I asked several of my mommy friends how quickly after pregnancy their brains returned to normal. Almost all of them said they didn’t resume normal functioning until they were finished breastfeeding. Great, I thought. My goal was to breastfeed for a year so I made the assumption I wouldn’t be back to normal again until October of 2014. I think back to that and just laugh. Not only did I end up breastfeeding for 15 months, but I found out I was pregnant with our second baby when my son AJ was ten-months old. My quest for my brain to return to normalcy would have to wait.

Even though this pregnancy has been a breeze compared to my first considering I’ve had zero morning sickness (hallelujah!), my bout with “pregnancy brain” has not been much better. For starters, the reason I decided to take a pregnancy test in the first place was due to the seeming return of this dreaded brain dysfunction. Over a three day period, I fell – actually tumbled/cartwheeled/crashed – down the stairs with my nine-month old (AJ) in my arms. (Don’t worry. My tumbles were a result of protecting AJ who escaped the incident unscathed. I, on the other hand, walked away with some black and blue bruises and a very sore bum.) The following day, I left my husband, Alfonso’s, car unlocked and it was broken into. The day after that, which happened to be Alfonso’s very first day of rehearsals for Dancing With The Stars, I somehow managed to send his bowl of cooked oatmeal flying across the room while attempting to merely set it on the table. The bowl shattered into hundreds of pieces with cooked oatmeal splattered everywhere. I simply looked at the mess, looked at the clock, and then at my husband. I apologized and literally ran out the door with AJ to his MyGym class (for which we were already late), leaving the disaster for my husband to clean up. He made the comment to me later in the day, “What is your deal lately? It’s as if you’re pregnant or something.” Basically, when I’m pregnant, my brain function is so bad that I need a team of bodyguards around me at all times to protect myself, my family, and everyone around me.
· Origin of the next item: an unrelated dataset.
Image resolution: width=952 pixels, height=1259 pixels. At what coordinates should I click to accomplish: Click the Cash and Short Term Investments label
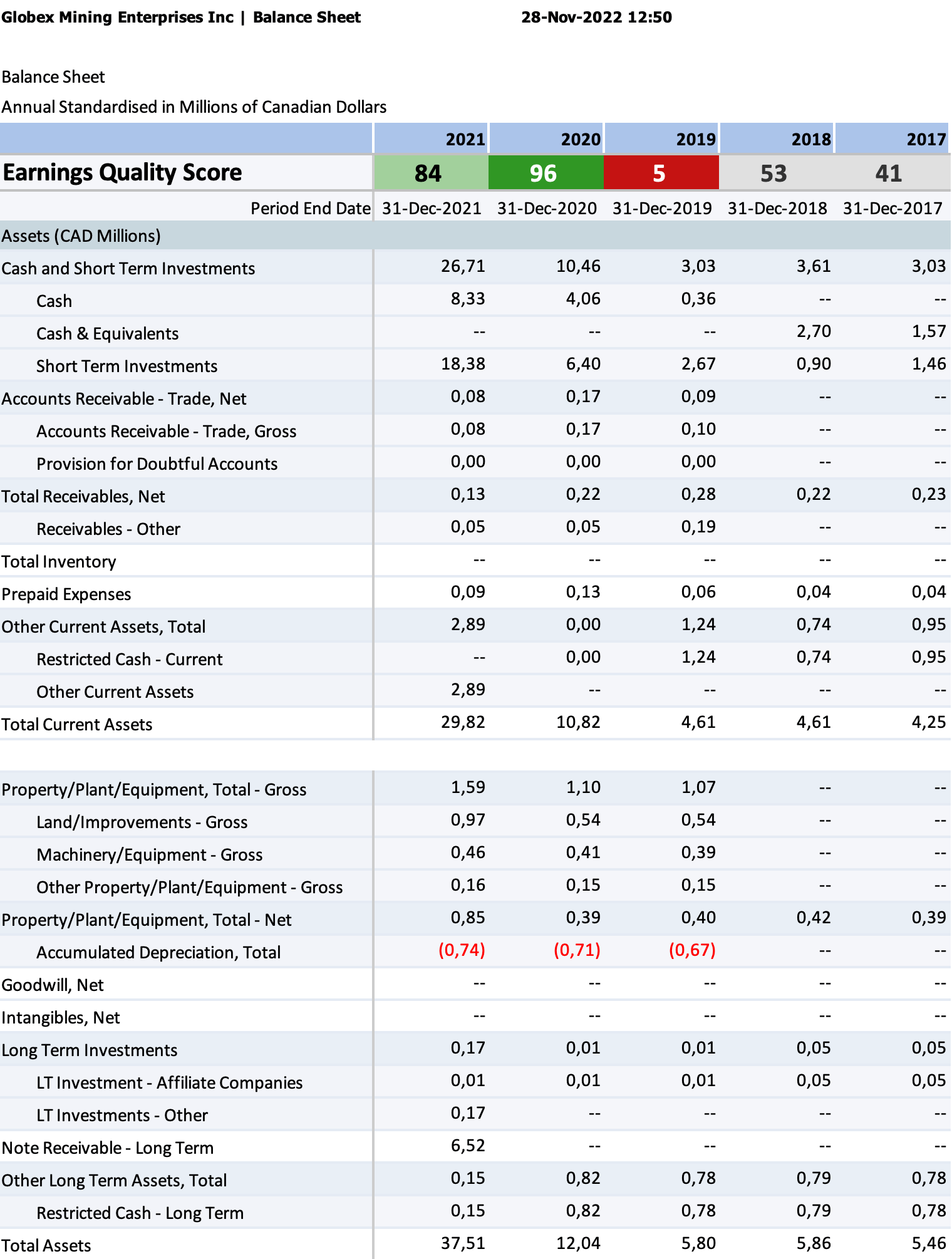pos(128,269)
I have been journaling the past couple of years specifically about my pregnancies and of my adventures being a mommy. Journaling, along with regular chats with my fabulous fellow mommy friends, have been very therapeutic – especially in dealing with pregnancy brain, mommy brain, and both simultaneously. I recently felt inclined to convert my journaling into a blog in hopes of creating an open line of communication with other moms to learn from and potentially help or inspire new moms-to-be. I will be sharing my journey of being a wife, mother, stepmother, and a stay-at-home-mom (SAHM) living in Los Angeles. I will share my trials and tribulations as I try to balance it all with an 18-month old son, a very pregnant belly (I will join the ‘two under two’ club in a week or two), a 12-year old stepdaughter, a husband in show business, and an often crazy and hectic travel schedule.

I look forward to sharing my ‘Mommyhood Tales’ and experiences with you. Any and all suggestions, advice or feedback are always welcome!